Je paye cette anecdote par le récit suivant : il y a trois ans qu’à Uzerches, une des plus pittoresques petites villes de France et des plus singulièrement situées, je fus témoin d’une façon nouvelle de guérir les douleurs rhumatismales. Il faut jeter un gros peloton de laine filée à la statue du saint, patron de la ville. Mais les croyants sont séparés du saint par une grille qui en est bien à vingt pas, et, pour faire effet, il faut que le peloton de laine, lancé par un homme qui a un rhumatisme à la jambe gauche, par exemple, atteigne précisément la jambe gauche du saint. Le malade lance donc des pelotons fort gros jusqu’à ce qu’il ait atteint chez le saint la partie du corps dont il a à se plaindre. Et l’on veut que le clergé tolère la liberté de la presse !

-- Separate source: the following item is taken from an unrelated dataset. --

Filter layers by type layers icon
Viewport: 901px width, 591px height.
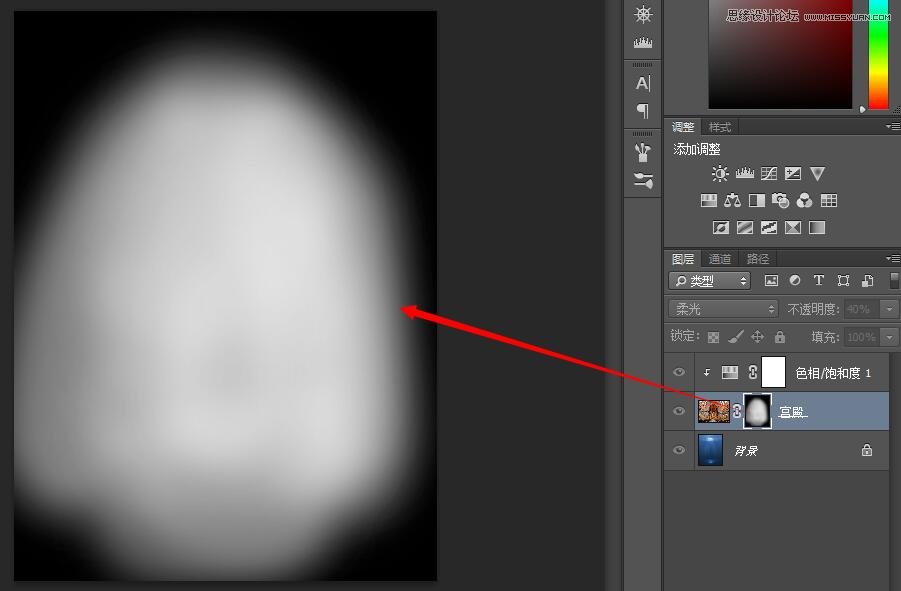tap(819, 281)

Dans une ville voisine on a l’usage d’enfermer les fous dans la crypte ou église souterraine de la principale église. « Et, demandai-je au bedeau, ils sont guéris ? — Monsieur, de mon temps on y en a mis trois, mais cela n’a pas réussi ; ils criaient beaucoup, et l’un d’eux est devenu perclus de rhumatismes, il a fallu le retirer. »

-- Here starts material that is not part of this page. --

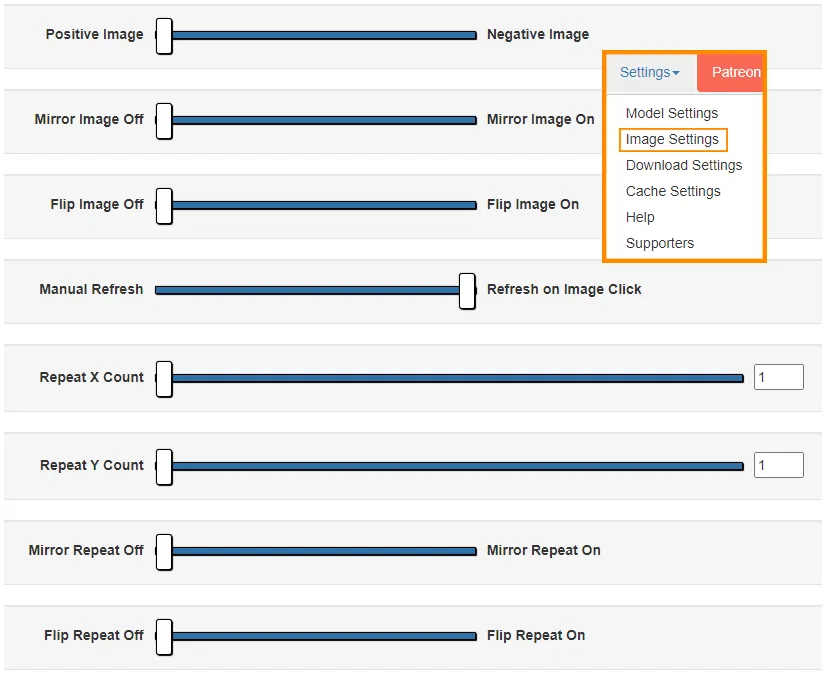Click Supporters in the menu
Screen dimensions: 828x676
[659, 243]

M. G., me dit M. R., voulant savoir les secrets du conseil de la commune, persuade à M. G. de jouer : d’abord il le fait gagner, puis perdre, parce que, quand il perdait, dit M. R. avec son accent, il était plus explicite.

Vous le savez, dans les salons les plus distingués, on voit les demi-sots gâter la fleur des plus jolies choses en les répétant hors de propos et y faisant sans cesse allusion. Eh bien, ces rabâcheurs de bons contes, que l’on fuit comme la peste à Paris, ce sont les gens d’esprit de la province, les seuls du moins qui aient de l’assurance. Les jeunes gens à qui j’ai vu de l’esprit n’ont de verve qu’au café ; je les ai trouvés timides dans les salons, et se laissant décontenancer par un regard de femme qui veut éprouver leur courage, ou par un froncement de sourcils de M. le préfet, s’ils parlent politique.